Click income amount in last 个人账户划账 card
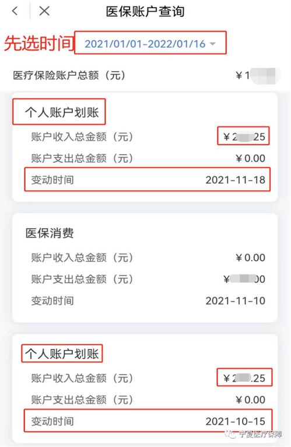Viewport: 291px width, 447px height. pos(244,378)
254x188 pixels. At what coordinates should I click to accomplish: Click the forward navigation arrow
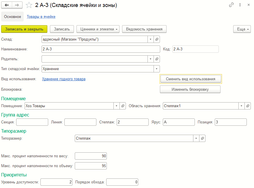click(x=17, y=5)
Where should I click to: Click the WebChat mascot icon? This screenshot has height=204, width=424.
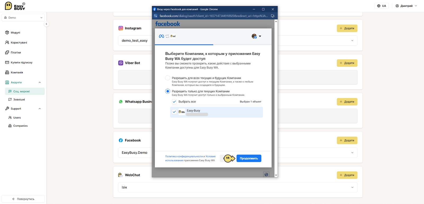pos(120,175)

▶ **Exercise goal**: Your answer should consist solely of the lines from the line with "254x188 pixels. At" to the final line of the listing, set down word for word, pictures omitted.

▶ **Answer box**:
254x188 pixels. At what coordinates should I click to accomplish: Click the forward navigation arrow
click(x=17, y=5)
Where should I click to: Click the WebChat mascot icon? This screenshot has height=204, width=424.
pos(120,175)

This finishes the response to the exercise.